By Charlie B. Scirbona

The village of Cornwall-on-Hudson is missing some water.

Village Trustee Andrew Argenio gave the monthly water report at the April 18 meeting of the village Board of Trustees and discussed how to solve the problem of recovering of unaccounted water usage in the village.

“We were all very surprised to here that 45-48 percent of the water we’re treating is not being billed,” said Argenio

Village Water Superintendant Robert June first reported on the issue during the April 11 work session. He explained that this isn’t a recent issue.

“We’ve had this problem for 25-30 years,” said June. While there have been studies done by the village to identify and fix this issue it hasn’t gone away. He explained that every issue identified in those studies has been repaired.

In the six years June has been the village Water Superintendant he’s also u regularly upgraded meters at the village’s filtration plants and in homes, as well as cracked down on unmetered water sources.

“At this point I just need a fresh pair of eyes on the problem,” said June.

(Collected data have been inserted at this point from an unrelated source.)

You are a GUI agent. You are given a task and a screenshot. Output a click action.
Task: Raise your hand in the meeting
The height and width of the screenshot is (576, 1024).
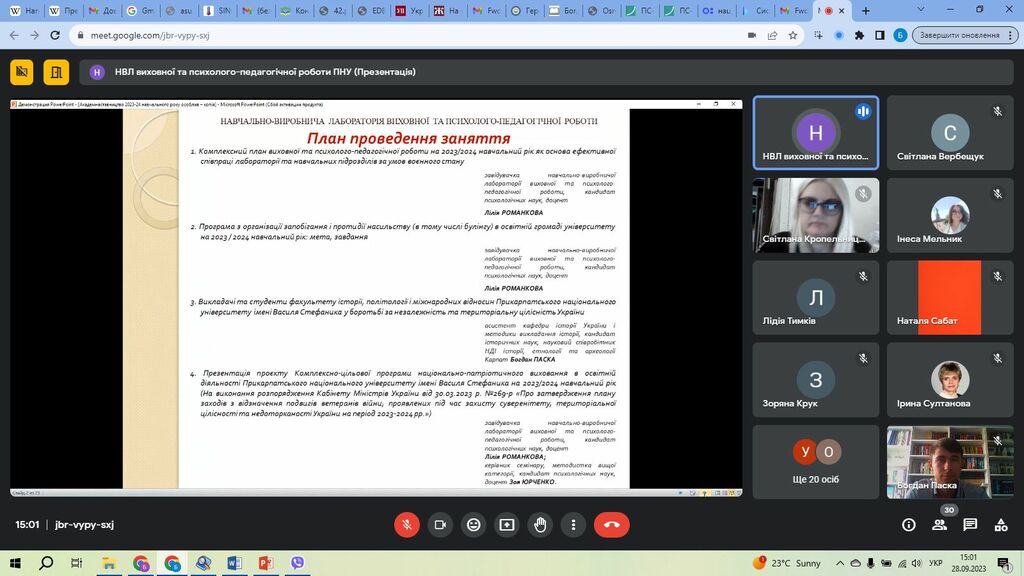540,524
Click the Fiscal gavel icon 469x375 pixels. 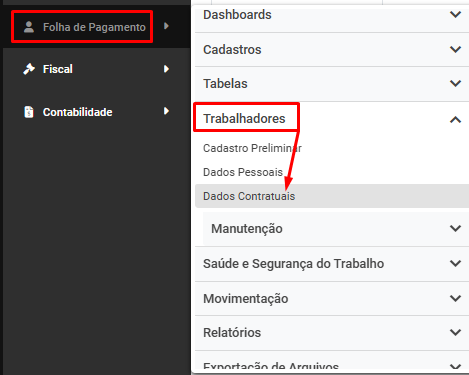29,69
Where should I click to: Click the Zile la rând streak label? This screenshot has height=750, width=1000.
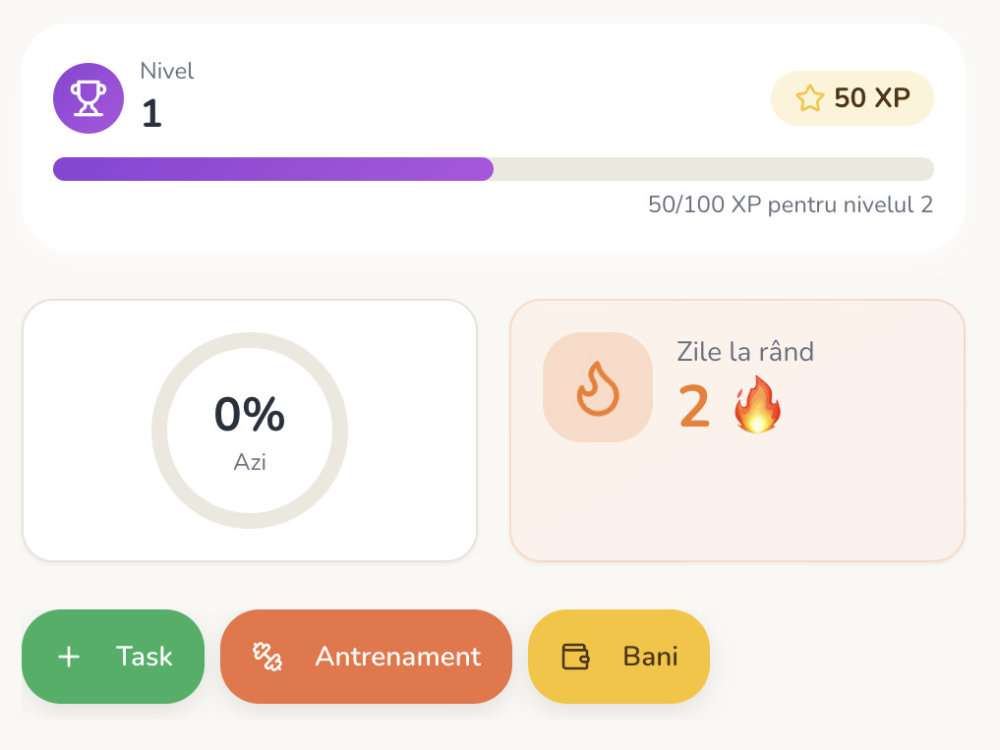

To this end, June has met with an outside auditing group to that would monitor the 85-88 miles of pipes in the Cornwall system and help pinpoint the major issues. At present the group, ADS Water, is waiting on a map of the village’s water system before it presents June with a proposal. June said he expects the proposal to be finished in time for the board’s business meeting in May.

During the April 18 meeting Argenio explained that board seemed to be backing this idea. “As Mr. Edsall and Mr. Coyne mentioned at the last meeting that recovery, if we have 45-48 percent loss, will far out weigh the cost of that survey,” he said.




Comments:

This is not an unusual problem, but the dimensions of Cornwall's situation (45/48-percent loss rate) seem to be well outside the usual parameters. I coincidentally happen to be reading the excellent book "The Big Thirst: the Secret Life and Turbulent Future of Water," by Charles Fishman, and here's a paragraph from it:

"One of the largest daily consumers of water isn't a use of it at all. One of every six gallons of water pumped into water mains by U. S.utilities simply leaks away, back into the ground. Sixteen percent of the water disappears from the pipes before it ever makes it to a home or business or factory. Every six days, U. S. water utilities lose an entire day's water. And that 16-percent U. S. loss rate isn't too bad--British utilities lose 19 percent of the water they pump; the French lose 26 percent."

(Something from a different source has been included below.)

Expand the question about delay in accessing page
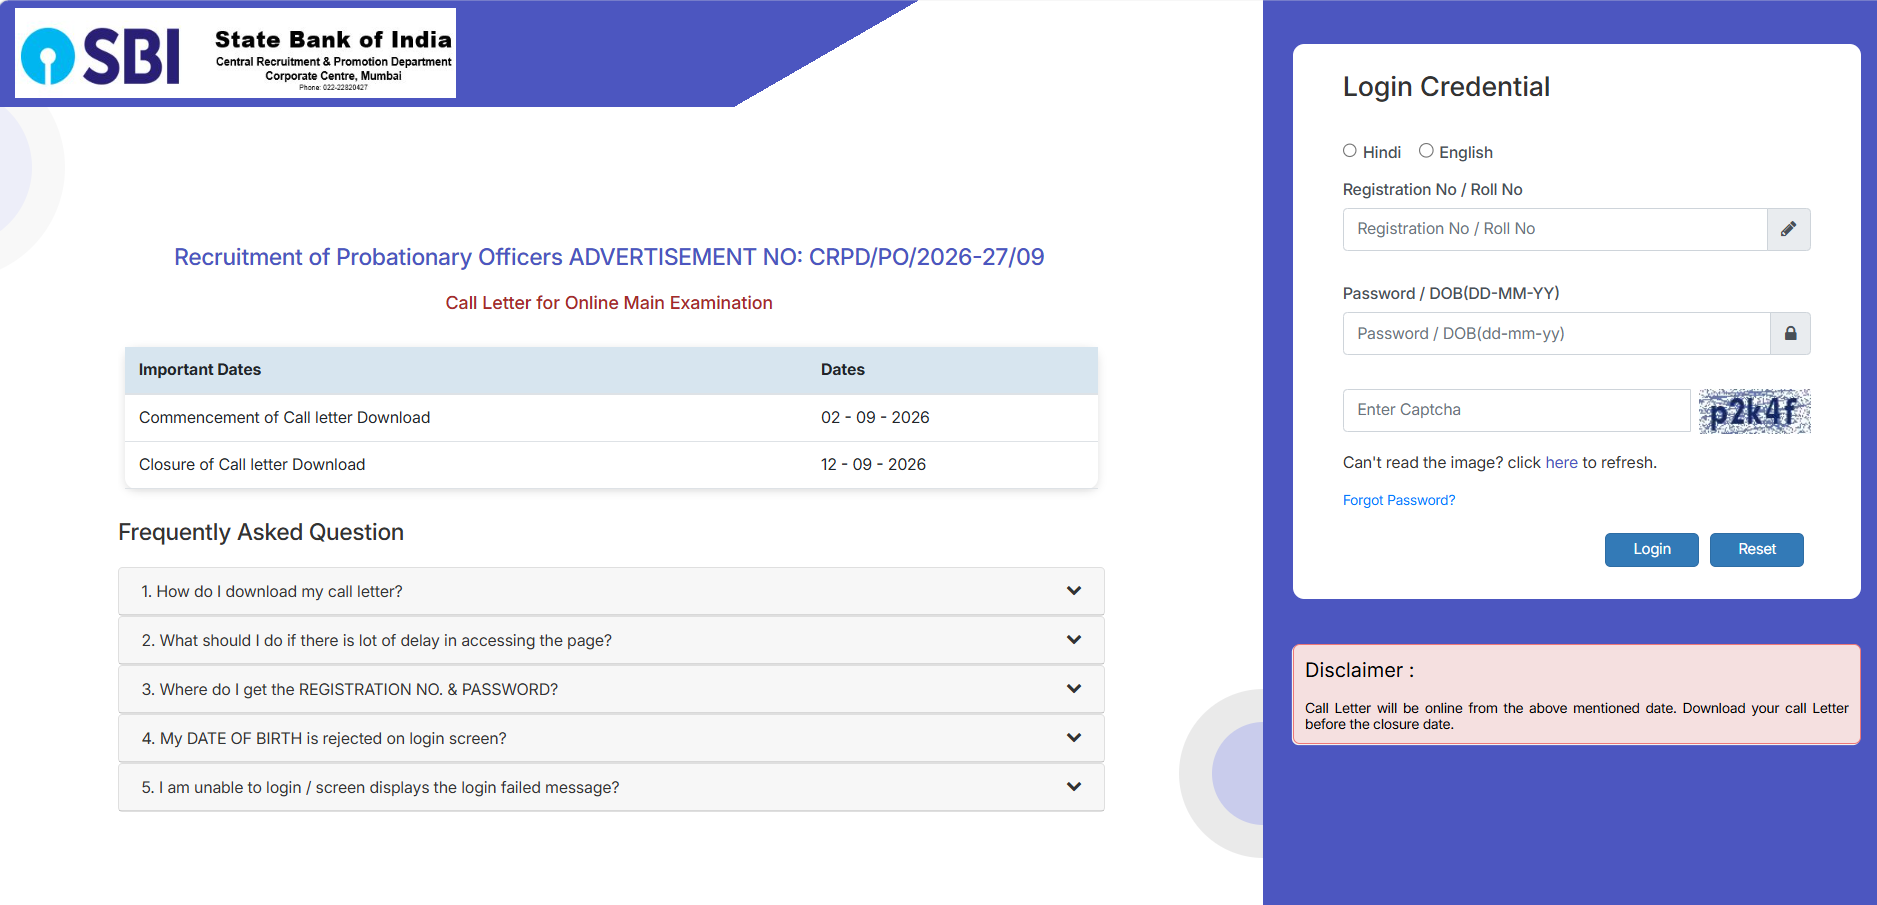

I'm guessing we have water mains made from old logs and crap concrete.


posted by Stephan Wilkinson on 04/27/11 at 6:32 PM

I fear this audit will find that miles of our pipes should be replaced. About 20 years ago, with small children in the house, we had our water on Deer Hill Road repeatedly tested. As we suspected the water was mildly contaminated. We petitioned the Village to fix the situation. The water pipes were 100 years old and, to our knowledge, had never been serviced. The Village agreed to clean the pipes by internally scrubbing them. It found that the pipes had a huge internal layer of black crud that had significantly narrowed their water-carrying radius. I well remember a driver stopping to look at the work going on, sniffing the air,then turning to a companion and saying, "They're cleaning the sewer pipes." We don't have sewer service on Deer Hill. The quality of the water improved and so did the water pressure. But, of course, cleaning the pipes did nothing to stop potential leaks in pipes that are now 20 years older.